• Work to be completed
Write out everything in the passage on Mr. Owens' insurance claim from "On August 18, 2005, Suzanne" down to "day. Dkt. # 55, Ex. 12.", word for word.

On July 25, 2005, Tim Dubois ("Dubois") called Mrs. Owens to discuss Mr. Owens' medical history. Dkt. # 55, Ex. 7. Mrs. Owens told Dubois that Mr. Owens had been diagnosed with cancer in 2003 and that it had been in remission until early 2005. Id. On July 26, 2005, Dubois wrote to Mrs. Owens and informed her that Mr. Owens' claim was being investigated. Dkt. # 55, Ex. 9. He included a copy of Mr. Owens' application (presumably the Resource's copy with the initials between the "yes" and "no" boxes in Question 1) and asked Mrs. Owens to submit any information that she wished to be considered. Id. The letter stated, "any additional information you may wish to submit will be considered. Upon receipt of the additional information requested of you and with the continued evaluation of this claim, we will keep a good faith payment (not an acceptance of liability) to the creditor, Ford Motor Credit, under consideration. If you have any questions, please do not hesitate to contact our office." Id. On August 8, 2005, Dubois again wrote to Mrs. Owens regarding the status of her claim. Dkt. # 55, Ex. 10. He informed her that Resource had not received all of the information pertaining to Mr. Owens' heath history. Id.

On August 18, 2005, Suzanne Hughes ("Hughes") wrote to Mrs. Owens and informed her that her claim was being referred to the Resource Life Underwriting Department to review "whether or not a valid Contract of Insurance has existed between Mr. Owens and our Company." Dkt. # 55, Ex. 11. The claim was referred to the underwriting department, specifically to Von Hagel, on that day. Dkt. # 55, Ex. 12.

Von Hagel determined on August 23, 2005 that there existed sufficient material to support rescission of the Policy based on Mr. Owens' medical records showing his history of carcinoma. Dkt. # 55, Ex. 12. Hughes then sent a letter to Mrs. Owens on August 26, 2005 stating that "at the time Mr. Owens applied for the insurance coverage, he was under treatment for squamous cell carcinoma, which is a material medical condition." Dkt. # 55, Ex. 13. She informed Mrs. Owens that the Policy "is rescinded as of the effective date and our obligation is limited only to a refund of premiums paid for coverage less any good faith contingency payments." Id. Resource also sent Ford Motor Credit a letter notifying it of Resource's rescission of Mr. Owens' Policy and of Resource's full refund to Ford Motor Credit of all premiums paid, minus good faith payments. Dkt. # 55, Ex. 14.

On December 15, 2005, Resource received a letter from R. Jack Freeman ("Freeman"), Mrs. Owens' attorney, requesting that Resource contact him to discuss its denial of Mr. Owens' benefits. Dkt. # 55, Ex. 15. Resource called and left a message for Freeman on December 20, 2005. Dkt. # 55, Ex. 16. Dwight Dickson ("Dickson"), a Resource claims analyst, sent Freeman a letter on December 28, 2005 stating that the Policy "was rescinded due to a misrepresentation on [Mr. Owens'] application for coverage." Dkt. # 55, Ex. 18.

On April 26, 2006, Freeman sent Resource a letter stating that there was "no factual basis to justify your company's denial of the claim for payment of the policy benefits to Mrs. Owens." Dkt. # 55, Ex. 19. He continued, "Please take notice that unless Mrs. Owens' claim is paid in full within the next 10 days, Mrs. Owens will be filing suit to collect what is owed to her under the policy." Id.

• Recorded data

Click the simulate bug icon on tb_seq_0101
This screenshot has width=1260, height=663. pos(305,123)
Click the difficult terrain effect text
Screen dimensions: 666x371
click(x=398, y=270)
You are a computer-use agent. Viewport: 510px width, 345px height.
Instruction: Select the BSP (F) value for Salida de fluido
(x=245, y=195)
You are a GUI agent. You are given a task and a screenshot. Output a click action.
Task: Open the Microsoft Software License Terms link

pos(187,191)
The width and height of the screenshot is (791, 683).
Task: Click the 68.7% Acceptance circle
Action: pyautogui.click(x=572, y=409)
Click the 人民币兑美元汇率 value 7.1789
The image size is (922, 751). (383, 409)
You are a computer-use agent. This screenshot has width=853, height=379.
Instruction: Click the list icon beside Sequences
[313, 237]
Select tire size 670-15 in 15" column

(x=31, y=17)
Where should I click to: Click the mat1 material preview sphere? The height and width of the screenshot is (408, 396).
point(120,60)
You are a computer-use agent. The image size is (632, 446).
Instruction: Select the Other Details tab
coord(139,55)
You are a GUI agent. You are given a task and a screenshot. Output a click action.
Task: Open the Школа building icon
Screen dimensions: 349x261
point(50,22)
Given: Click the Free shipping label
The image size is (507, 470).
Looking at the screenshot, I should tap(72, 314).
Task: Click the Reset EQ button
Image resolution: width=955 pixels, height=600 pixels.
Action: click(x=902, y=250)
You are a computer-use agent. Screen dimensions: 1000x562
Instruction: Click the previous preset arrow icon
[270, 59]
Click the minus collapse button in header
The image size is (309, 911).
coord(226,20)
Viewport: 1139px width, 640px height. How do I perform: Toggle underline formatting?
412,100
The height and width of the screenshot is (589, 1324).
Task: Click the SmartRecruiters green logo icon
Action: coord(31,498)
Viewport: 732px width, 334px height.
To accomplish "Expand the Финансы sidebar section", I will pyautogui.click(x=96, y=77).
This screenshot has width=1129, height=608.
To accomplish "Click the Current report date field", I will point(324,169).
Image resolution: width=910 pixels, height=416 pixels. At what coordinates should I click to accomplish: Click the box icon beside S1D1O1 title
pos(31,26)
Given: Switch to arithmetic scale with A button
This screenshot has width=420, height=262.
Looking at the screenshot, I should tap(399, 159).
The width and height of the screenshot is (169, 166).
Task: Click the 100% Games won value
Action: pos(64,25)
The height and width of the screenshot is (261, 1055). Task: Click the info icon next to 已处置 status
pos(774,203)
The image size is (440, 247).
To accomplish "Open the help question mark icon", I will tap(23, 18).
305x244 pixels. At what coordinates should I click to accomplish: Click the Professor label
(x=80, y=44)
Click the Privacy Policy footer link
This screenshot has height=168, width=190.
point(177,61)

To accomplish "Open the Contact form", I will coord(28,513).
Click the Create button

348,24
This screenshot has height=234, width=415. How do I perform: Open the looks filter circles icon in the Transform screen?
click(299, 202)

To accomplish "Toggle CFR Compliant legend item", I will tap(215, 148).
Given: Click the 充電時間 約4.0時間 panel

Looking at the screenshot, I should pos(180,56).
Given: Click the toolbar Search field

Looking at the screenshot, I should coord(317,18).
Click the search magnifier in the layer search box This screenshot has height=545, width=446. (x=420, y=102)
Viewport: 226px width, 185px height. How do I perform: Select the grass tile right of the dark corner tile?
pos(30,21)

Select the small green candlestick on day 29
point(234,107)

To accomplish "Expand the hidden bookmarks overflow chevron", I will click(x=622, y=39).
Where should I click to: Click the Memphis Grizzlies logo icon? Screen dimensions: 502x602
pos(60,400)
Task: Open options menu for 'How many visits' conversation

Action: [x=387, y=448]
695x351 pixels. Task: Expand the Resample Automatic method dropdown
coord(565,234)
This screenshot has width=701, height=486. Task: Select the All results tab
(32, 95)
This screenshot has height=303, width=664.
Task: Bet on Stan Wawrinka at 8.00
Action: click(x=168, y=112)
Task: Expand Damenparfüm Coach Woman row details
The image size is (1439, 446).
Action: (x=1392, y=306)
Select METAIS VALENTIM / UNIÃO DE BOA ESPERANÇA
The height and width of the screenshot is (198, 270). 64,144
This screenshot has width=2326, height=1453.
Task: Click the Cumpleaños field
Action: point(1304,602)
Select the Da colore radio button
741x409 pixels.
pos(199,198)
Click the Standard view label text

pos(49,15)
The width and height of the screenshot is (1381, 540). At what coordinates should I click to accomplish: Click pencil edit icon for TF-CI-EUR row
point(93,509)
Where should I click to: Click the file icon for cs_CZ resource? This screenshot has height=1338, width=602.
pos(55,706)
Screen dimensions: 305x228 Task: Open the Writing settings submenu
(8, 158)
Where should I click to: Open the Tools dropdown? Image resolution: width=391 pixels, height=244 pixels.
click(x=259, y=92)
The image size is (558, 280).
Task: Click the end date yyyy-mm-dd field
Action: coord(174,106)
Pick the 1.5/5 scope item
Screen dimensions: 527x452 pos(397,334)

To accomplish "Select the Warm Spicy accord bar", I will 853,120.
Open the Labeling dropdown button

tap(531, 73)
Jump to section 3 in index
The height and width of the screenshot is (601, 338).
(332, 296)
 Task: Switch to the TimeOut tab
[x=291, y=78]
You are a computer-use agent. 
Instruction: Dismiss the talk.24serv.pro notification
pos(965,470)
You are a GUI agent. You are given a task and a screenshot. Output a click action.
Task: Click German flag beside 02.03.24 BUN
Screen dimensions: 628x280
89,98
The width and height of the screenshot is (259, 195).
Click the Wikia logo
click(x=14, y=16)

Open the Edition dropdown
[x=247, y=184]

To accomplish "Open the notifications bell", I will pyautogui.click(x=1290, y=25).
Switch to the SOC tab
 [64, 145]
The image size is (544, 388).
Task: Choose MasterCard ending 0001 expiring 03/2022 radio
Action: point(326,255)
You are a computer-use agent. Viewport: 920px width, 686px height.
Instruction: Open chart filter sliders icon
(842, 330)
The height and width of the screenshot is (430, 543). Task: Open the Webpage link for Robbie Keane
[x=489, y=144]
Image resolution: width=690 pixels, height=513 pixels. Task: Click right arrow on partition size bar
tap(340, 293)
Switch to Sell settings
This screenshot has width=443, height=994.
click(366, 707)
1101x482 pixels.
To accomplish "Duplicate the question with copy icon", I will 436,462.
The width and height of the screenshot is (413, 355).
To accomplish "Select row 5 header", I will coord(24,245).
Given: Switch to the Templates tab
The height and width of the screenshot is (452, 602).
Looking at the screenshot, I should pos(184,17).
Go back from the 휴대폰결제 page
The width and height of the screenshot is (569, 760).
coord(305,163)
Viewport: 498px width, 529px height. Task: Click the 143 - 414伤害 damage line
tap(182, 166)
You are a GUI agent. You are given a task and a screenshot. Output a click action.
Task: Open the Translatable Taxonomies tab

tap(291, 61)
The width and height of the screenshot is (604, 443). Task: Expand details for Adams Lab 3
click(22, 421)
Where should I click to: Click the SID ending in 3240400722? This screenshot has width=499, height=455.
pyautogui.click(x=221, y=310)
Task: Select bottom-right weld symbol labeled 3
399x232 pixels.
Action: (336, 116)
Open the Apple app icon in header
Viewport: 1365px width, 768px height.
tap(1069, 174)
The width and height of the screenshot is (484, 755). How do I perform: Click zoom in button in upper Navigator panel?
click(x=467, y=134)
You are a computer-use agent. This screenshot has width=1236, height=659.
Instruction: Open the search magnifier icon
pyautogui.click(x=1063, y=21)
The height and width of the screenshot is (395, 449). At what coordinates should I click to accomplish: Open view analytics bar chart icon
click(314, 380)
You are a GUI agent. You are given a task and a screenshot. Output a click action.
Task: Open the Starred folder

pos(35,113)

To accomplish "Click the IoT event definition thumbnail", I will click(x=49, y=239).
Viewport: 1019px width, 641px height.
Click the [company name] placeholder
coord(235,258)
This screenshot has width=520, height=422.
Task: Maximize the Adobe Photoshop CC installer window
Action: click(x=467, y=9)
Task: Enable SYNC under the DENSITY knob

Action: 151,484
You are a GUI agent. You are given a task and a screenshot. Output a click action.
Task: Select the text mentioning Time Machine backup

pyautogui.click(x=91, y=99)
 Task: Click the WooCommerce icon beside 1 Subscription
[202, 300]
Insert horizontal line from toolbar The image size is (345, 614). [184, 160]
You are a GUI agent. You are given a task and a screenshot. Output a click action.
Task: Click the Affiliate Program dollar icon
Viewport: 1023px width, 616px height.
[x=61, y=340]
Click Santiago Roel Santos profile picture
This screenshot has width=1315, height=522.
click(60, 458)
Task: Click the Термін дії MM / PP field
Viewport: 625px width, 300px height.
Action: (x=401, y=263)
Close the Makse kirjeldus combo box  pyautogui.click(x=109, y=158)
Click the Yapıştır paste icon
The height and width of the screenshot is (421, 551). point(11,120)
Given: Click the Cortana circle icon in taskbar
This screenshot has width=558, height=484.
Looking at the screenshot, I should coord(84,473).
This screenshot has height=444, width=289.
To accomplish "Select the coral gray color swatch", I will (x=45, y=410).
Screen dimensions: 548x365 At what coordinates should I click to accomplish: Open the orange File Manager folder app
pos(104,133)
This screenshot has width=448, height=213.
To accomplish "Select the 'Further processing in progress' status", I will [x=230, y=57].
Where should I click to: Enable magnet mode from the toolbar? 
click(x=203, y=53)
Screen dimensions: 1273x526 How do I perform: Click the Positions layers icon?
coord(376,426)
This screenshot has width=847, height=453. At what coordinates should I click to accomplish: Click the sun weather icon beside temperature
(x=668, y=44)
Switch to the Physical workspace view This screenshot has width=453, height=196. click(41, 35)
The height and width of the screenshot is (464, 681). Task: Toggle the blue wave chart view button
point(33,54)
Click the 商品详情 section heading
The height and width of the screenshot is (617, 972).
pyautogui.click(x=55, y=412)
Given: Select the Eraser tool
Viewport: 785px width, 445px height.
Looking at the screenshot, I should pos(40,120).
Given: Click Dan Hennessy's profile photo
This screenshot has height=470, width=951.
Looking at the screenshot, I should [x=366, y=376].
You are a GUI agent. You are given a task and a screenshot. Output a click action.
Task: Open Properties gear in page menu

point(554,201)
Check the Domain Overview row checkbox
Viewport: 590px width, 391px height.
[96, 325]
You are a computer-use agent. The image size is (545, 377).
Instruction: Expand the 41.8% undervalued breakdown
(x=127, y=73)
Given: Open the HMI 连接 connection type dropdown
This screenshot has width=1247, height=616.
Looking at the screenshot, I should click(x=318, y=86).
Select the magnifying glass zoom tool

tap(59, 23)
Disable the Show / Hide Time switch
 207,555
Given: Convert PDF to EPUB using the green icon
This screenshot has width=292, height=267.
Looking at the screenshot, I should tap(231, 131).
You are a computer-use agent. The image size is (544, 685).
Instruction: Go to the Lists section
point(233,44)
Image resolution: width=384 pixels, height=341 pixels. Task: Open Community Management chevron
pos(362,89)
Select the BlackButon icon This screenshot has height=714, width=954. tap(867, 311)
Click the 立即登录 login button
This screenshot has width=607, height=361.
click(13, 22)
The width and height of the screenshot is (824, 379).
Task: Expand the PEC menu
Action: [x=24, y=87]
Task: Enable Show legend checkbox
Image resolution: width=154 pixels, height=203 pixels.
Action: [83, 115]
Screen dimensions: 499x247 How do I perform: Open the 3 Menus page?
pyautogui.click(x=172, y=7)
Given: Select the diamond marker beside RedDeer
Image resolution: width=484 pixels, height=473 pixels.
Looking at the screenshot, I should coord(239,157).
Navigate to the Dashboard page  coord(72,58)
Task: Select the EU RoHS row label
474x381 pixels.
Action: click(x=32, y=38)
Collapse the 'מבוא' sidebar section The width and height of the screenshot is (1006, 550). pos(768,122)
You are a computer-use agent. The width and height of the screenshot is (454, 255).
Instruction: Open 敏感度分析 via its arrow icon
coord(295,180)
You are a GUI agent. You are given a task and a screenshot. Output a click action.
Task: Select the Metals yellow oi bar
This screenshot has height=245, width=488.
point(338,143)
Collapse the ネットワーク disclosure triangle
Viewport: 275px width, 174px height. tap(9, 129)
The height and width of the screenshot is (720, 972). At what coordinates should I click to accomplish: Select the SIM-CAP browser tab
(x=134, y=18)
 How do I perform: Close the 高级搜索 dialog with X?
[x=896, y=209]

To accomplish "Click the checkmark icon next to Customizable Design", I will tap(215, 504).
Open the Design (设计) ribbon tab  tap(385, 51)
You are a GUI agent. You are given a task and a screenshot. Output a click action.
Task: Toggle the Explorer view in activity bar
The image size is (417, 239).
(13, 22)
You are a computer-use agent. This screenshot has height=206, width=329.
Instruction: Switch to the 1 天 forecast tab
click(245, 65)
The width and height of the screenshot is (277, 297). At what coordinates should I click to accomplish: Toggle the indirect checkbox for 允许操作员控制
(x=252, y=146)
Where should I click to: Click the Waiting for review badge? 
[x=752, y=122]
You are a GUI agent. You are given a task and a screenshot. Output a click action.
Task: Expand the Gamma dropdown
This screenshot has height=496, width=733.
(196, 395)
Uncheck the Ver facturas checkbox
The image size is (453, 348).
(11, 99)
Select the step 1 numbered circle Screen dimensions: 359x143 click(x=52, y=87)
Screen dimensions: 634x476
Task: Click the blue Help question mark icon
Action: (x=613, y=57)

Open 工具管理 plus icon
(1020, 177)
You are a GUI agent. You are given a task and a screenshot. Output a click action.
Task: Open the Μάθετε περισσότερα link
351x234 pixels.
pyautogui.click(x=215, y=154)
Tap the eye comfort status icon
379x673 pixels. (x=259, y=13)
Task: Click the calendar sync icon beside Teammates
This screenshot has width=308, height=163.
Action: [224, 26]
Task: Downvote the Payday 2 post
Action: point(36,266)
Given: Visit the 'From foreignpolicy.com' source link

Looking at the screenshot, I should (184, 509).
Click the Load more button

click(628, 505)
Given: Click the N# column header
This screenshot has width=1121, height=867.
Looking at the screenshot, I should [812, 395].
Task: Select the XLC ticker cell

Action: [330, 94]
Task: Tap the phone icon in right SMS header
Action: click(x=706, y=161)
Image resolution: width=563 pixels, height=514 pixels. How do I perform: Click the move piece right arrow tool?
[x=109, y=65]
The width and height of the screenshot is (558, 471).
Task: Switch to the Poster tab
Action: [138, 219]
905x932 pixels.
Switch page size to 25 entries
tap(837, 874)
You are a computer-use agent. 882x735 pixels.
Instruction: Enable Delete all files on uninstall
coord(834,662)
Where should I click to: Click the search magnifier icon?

• Written answer
On August 18, 2005, Suzanne Hughes ("Hughes") wrote to Mrs. Owens and informed her that her claim was being referred to the Resource Life Underwriting Department to review "whether or not a valid Contract of Insurance has existed between Mr. Owens and our Company." Dkt. # 55, Ex. 11. The claim was referred to the underwriting department, specifically to Von Hagel, on that day. Dkt. # 55, Ex. 12.